The DUP should reflect and empower NI to take any business opportunity offered. They should respect and be loyal to Theresa May.


With a strong economy north and south of the border, the different traditions may eventually respect  and constructively interact with one another.

TERESA MITCHELL


Arklow, Co Wicklow

So much waste

The recent suggestions by Boris Johnson and DUP and others to build a cross channel bridge to Scotland are nonsensical. Our ‘leaders’ can’t even sort out the more pressing M1 motorway/York Street junction, never mind the improvements of A5, A6.


Is Belfast the only city in the world with traffic lights on a motorway?

This bridge notion is as well thought out as Boris Johnson’s notions of Brexit or the DUP’s suggested ‘third way’. We have not seen any serious plans or financial estimates. How many successes have these people had other than get themselves elected? How many successes have they produced for the benefit of Northern Ireland as a whole?

It is current practice to justify projects by the financial return from an investment. What we haven’t done is work out the cost of our failures. What is the cost to the taxpayers here and in GB of the failure to deliver proper effective government?

We need to know this. Bad or non-existent government in Northern Ireland has cost us how many billions?

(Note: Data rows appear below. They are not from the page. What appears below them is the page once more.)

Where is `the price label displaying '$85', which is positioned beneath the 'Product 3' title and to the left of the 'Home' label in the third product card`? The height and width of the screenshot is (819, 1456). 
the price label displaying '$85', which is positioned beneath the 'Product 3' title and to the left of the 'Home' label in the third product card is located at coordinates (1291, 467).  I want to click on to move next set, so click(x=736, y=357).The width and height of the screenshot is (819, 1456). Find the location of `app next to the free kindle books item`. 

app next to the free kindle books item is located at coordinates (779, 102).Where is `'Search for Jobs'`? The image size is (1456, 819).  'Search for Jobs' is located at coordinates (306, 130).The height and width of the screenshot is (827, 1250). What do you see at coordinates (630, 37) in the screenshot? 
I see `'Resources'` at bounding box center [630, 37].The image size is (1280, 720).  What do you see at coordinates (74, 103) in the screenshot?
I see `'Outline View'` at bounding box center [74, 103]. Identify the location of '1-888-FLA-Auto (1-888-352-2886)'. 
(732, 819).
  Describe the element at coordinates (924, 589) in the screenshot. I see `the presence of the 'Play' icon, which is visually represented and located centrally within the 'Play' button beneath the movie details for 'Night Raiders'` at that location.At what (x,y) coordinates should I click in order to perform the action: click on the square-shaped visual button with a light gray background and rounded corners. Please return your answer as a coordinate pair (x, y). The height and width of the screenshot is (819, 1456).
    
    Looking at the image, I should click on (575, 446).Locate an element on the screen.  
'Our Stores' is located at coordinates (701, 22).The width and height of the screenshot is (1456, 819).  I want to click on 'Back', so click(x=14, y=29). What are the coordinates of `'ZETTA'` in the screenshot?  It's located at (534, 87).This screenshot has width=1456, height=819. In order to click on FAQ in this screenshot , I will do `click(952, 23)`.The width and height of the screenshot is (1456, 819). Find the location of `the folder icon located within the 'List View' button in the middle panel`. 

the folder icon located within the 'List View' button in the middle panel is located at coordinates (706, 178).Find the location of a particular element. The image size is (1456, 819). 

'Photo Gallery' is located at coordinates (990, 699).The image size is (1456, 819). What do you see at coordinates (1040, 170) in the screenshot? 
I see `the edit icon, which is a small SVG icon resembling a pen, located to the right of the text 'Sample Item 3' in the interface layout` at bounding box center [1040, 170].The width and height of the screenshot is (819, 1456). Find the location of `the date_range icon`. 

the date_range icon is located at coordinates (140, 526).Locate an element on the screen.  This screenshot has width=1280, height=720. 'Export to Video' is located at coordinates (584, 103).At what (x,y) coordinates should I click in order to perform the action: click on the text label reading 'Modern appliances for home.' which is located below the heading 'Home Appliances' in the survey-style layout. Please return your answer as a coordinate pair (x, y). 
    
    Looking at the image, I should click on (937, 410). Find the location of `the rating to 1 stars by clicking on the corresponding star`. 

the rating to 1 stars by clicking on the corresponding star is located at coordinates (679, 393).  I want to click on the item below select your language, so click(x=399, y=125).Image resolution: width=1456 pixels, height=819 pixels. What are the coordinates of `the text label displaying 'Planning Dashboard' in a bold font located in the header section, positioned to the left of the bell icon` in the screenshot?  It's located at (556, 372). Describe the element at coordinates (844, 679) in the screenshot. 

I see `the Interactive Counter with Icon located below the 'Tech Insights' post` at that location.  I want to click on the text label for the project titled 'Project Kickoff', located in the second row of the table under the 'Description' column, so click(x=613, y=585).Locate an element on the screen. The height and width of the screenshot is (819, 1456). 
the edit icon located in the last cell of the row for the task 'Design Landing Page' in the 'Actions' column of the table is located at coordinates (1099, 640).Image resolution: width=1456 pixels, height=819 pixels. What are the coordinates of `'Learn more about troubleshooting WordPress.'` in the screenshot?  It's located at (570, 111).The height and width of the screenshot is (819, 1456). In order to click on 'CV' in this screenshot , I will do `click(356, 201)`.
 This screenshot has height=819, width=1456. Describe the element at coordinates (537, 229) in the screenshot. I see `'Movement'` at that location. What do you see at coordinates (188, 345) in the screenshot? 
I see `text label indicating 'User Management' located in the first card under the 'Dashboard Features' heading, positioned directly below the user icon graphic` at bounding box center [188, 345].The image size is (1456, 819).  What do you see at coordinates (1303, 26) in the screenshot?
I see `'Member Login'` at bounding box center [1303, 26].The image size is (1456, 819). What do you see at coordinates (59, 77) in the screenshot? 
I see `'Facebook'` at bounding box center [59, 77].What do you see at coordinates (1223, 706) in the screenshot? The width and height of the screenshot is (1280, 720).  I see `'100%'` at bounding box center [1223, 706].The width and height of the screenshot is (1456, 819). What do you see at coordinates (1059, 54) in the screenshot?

Don’t forget we get about £10bn a year from GB, and the cost of separation in the community was calculated at more than £1bn per year

TOM EKIN


Belfast, BT6

Health care privatisation harsh reality

The continued privatisation of health care has now become a harsh reality within the environment of Clondalkin Village. Here in the Monastery area a private nursing home is being built to accommodate our people of a certain age and meanwhile another nursing home planning application has been made in the grounds of the Catholic Church. Our more senior people who have given a lifetime of work to the state and a voluntary commitment to community affairs, not only here in Clondalkin, but all across the state are now being pushed aside out of hospitals into private nursing institutions, whereby if you have money then you might just get by.  The commodification of health care brought on by our alignment into the EU where everything must be privatised and pushed with a zeal by Fine Gael and Fianna Fáil governments, with Sinn Féin waiting in the wings to assist when their turn comes.

PAUL DORAN


Clondalkin, Dublin 22

Glowing appraisal of arch narcissist

Having read an excellent article by Lynette Fay (November 24) about social media use, I then unfortunately read Jake O’Kane’s glowing appraisal of loyalist blogger Jamie Bryson. According to Jake it is essential he is heard (on Nolan) as he represents a sizeable section of the loyalist society who would otherwise be silent – would that be the 167 who voted for him?


Has he never heard loyalists Jim Wilson or George from the Shankill who are regulars on the show? He praises his intellectual ability yet this is the same Jamie who had to rely on Dáithí McKay, the former Sinn Féin MLA,  on what to say at  the RHI inquiry and spoke about the Munster province flag. No doubt Jamie, the arch narcissist, is delighted with Jake’s account of him.